Fix: manual parser with mineru (#11336)

### What problem does this PR solve? Fix: manual parser with mineru #11320 Fix: missing parameter in mineru #11334 Fix: add outlines parameter for pdf parsers ### Type of change - [x] Bug Fix (non-breaking change which fixes an issue)
2026-02-04 09:35:06 +08:00 · 2025-11-18 15:22:52 +08:00
parent 0db00f70b2
commit fea157ba08
5 changed files with 30 additions and 1 deletions
--- a/deepdoc/parser/docling_parser.py
+++ b/deepdoc/parser/docling_parser.py
@ -61,7 +61,9 @@ class DoclingParser(RAGFlowPdfParser):
        self.page_images: list[Image.Image] = []
        self.page_from = 0
        self.page_to = 10_000
-
+        self.outlines = []
    def check_installation(self) -> bool:
        if DocumentConverter is None:
            self.logger.warning("[Docling] 'docling' is not importable, please: pip install docling")
--- a/deepdoc/parser/mineru_parser.py
+++ b/deepdoc/parser/mineru_parser.py
@ -59,6 +59,7 @@ class MinerUParser(RAGFlowPdfParser):
        self.mineru_api = mineru_api.rstrip("/")
        self.mineru_server_url = mineru_server_url.rstrip("/")
        self.using_api = False
        self.outlines = []
        self.logger = logging.getLogger(self.__class__.__name__)

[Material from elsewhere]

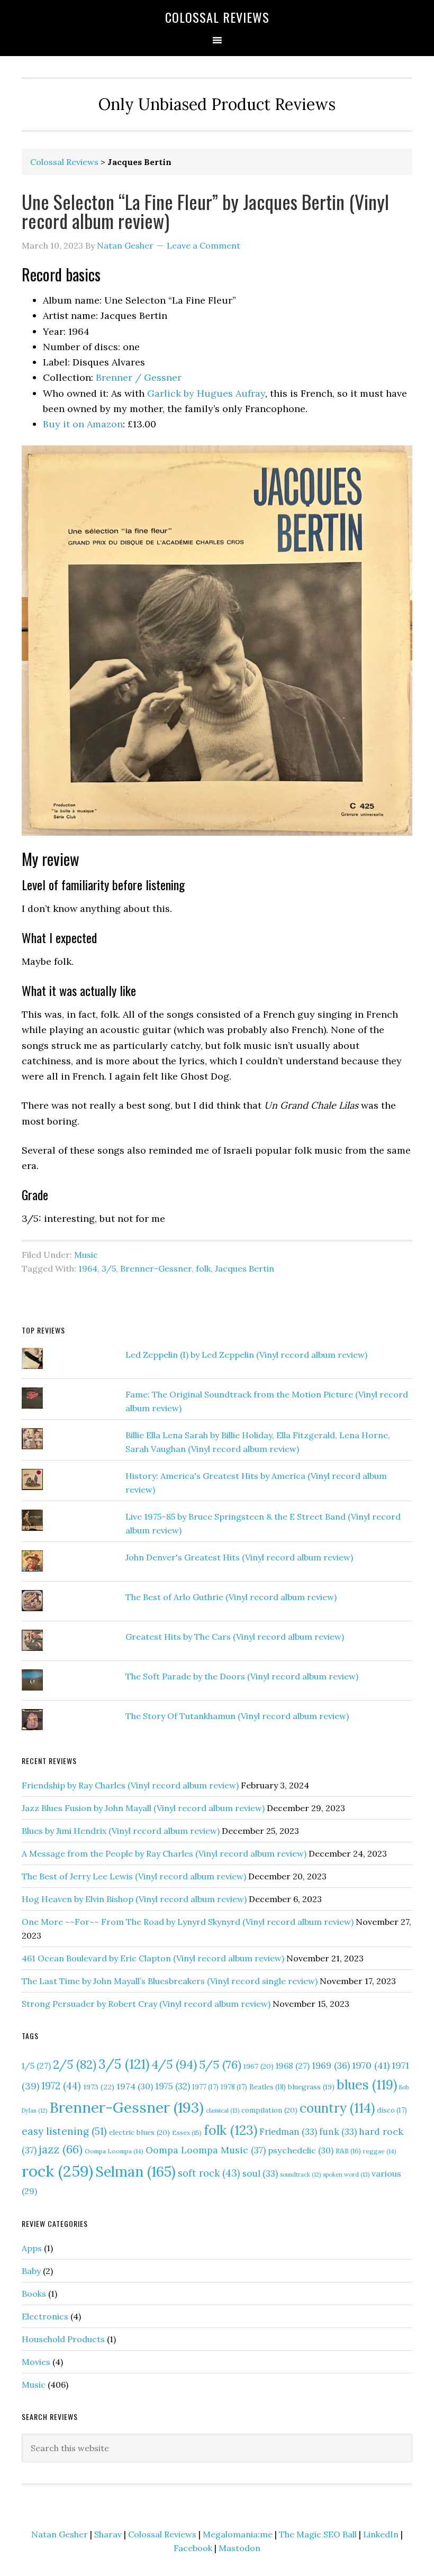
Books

    def _extract_zip_no_root(self, zip_path, extract_to, root_dir):
--- a/deepdoc/parser/tcadp_parser.py
+++ b/deepdoc/parser/tcadp_parser.py
@ -47,6 +47,7 @@ class TencentCloudAPIClient:
        self.secret_id = secret_id
        self.secret_key = secret_key
        self.region = region
        self.outlines = []
        # Create credentials
        self.cred = credential.Credential(secret_id, secret_key)
--- a/rag/app/manual.py
+++ b/rag/app/manual.py
@ -216,6 +216,30 @@ def chunk(filename, binary=None, from_page=0, to_page=100000,
            **kwargs
        )
        def _normalize_section(section):
            # pad section to length 3: (txt, sec_id, poss)
            if len(section) == 1:
                section = (section[0], "", [])
            elif len(section) == 2:
                section = (section[0], "", section[1])
            elif len(section) != 3:
                raise ValueError(f"Unexpected section length: {len(section)} (value={section!r})")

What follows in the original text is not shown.